Social marketplace

After a bicycle accident left him incapacitated for months in 2008, Coen van de Steeg realised that however competent, healthcare professionals cannot heal the patient’s feeling of uselessness or provide relief for his informal caregivers – his spouse, his children, his friends. He took to social media to pass time and his loneliness resonated with many, including Maaike Schnabel, a breast cancer survivor. Of their chance encounter was born the idea of a marketplace for carers, which quickly took up speed, won social innovation awards, and garnered the support of a coalition of big organisations, including national and local governments, banks and insurance companies.

More helpers

WeHelpen was founded in 2011. The concept is simple, yet it relies so heavily on individual kindness – and trust! – that it almost seems utopian: a peer-to-peer platform where people can ask their neighbours for assistance or offer their own services. The surprising result? “As of now we count 35,000 members, and there are five times more people willing to help than asking for it,” marvels Van de Steeg.

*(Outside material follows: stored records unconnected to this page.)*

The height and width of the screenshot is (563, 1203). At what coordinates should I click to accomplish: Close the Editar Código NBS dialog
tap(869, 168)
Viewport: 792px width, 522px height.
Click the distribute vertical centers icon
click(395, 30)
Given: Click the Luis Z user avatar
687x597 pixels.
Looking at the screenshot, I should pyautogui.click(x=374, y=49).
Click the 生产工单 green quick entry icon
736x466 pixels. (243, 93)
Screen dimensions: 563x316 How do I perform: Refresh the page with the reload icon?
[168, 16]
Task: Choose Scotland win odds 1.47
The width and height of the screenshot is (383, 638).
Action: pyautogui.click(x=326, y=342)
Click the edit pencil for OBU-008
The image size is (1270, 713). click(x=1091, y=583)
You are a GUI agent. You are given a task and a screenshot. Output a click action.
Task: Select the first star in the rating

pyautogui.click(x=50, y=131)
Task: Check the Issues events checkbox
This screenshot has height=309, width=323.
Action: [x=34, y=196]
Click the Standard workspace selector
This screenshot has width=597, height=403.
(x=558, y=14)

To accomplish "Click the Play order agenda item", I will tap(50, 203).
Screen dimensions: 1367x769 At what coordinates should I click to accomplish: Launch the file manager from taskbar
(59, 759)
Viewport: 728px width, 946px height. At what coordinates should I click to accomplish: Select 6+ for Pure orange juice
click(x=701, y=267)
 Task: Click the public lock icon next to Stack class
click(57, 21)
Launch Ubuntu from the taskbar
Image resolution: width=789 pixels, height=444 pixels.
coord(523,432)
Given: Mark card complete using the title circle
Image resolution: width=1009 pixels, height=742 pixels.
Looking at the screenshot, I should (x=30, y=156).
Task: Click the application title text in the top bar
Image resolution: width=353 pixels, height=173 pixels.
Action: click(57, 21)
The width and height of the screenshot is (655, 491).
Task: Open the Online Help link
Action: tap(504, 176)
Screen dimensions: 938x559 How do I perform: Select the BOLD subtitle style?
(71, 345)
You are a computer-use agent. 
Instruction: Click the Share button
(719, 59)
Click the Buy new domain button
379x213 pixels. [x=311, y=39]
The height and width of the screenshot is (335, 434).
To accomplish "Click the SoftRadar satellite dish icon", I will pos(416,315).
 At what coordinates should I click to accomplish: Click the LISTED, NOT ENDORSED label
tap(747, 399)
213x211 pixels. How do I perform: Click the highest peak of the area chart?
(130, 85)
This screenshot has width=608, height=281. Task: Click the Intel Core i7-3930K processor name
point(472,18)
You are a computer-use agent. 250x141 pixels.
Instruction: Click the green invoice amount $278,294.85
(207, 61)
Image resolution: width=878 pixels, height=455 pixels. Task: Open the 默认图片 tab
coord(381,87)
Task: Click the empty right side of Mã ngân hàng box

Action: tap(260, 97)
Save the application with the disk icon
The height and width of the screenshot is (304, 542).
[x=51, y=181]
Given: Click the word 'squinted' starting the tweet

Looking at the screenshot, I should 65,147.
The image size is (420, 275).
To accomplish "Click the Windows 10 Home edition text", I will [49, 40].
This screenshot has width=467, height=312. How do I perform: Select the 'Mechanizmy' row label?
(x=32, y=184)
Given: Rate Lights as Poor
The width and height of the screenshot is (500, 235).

In addition to people’s reluctance to annoy others with requests for favours, this discrepancy can also be explained by a deep-seated need to connect: 50% of the matches on WeHelpen.nl are born through a desire for company. Feeling useful is an integral part of recovery and of well-being in general. Take Martin, a WeHelpen user: when his mental health issues reached the limits of what the healthcare system could provide, his welfare worker recommended WeHelpen. On the website, Martin found an elderly cancer patient who could not tend her garden anymore. “I was isolated and afraid to get out of the house. When she showed her vulnerability, she actually saved me.” Today, thanks to WeHelpen, Martin helps 14 different people in his neighbourhood and his health has dramatically improved.

Caring for caregivers

The other side of the coin is the challenge that represents the four million informal caregivers in the Netherlands. “The patients are in good hands, but people who care for their parents with Alzheimer or their child with autism are burdened and neglected. 10% of them burn out: they quit work, they become patients themselves, requiring doctors and medications,” laments Van de Steeg. WeHelpen platform has chosen these informal caregivers as one of their target audiences. The website doesn’t only connect strangers; it also allows the creation of private groups where a close network of relatives and neighbours can be activated in practical, logistical ways. Van de Steeg expands on the year’s goals: “Within a week of a patient’s stay at the hospital, it’s easy to identify their informal caregivers. If doctors, nurses and social workers turn them onto WeHelpen, they will find some relief, and so will the healthcare system. In the next years, we want to impact the lives of 100,000 caregiving situations. It will benefit everybody.”

Strengthening the network

The wider the participation, the easier it will be to break a vicious circle that is costly for the healthcare system, and that’s why local governments, banks and insurance companies (such as the city of Groeningen, Rabobank, Achmea, Menzis and VitaValley) are not only financially supporting but also adhering to WeHelpen’s programme in groves. They get access to the platform’s knowledge bank, training programmes and implementation support, and in return increase the visibility of the network at local healthcare facilities, and participate in the website’s community management.

“It’s not a matter of discharging the responsibility to citizens,” clarifies Van de Steeg; “it’s about strengthening the network to create more vital solutions. In Holland, healthcare and welfare are well-, sometimes over-, regulated, and we have lost the normal, human inter-relationship.” Community-oriented collaboration can create a better, more comprehensive healthcare: after all, it takes a village.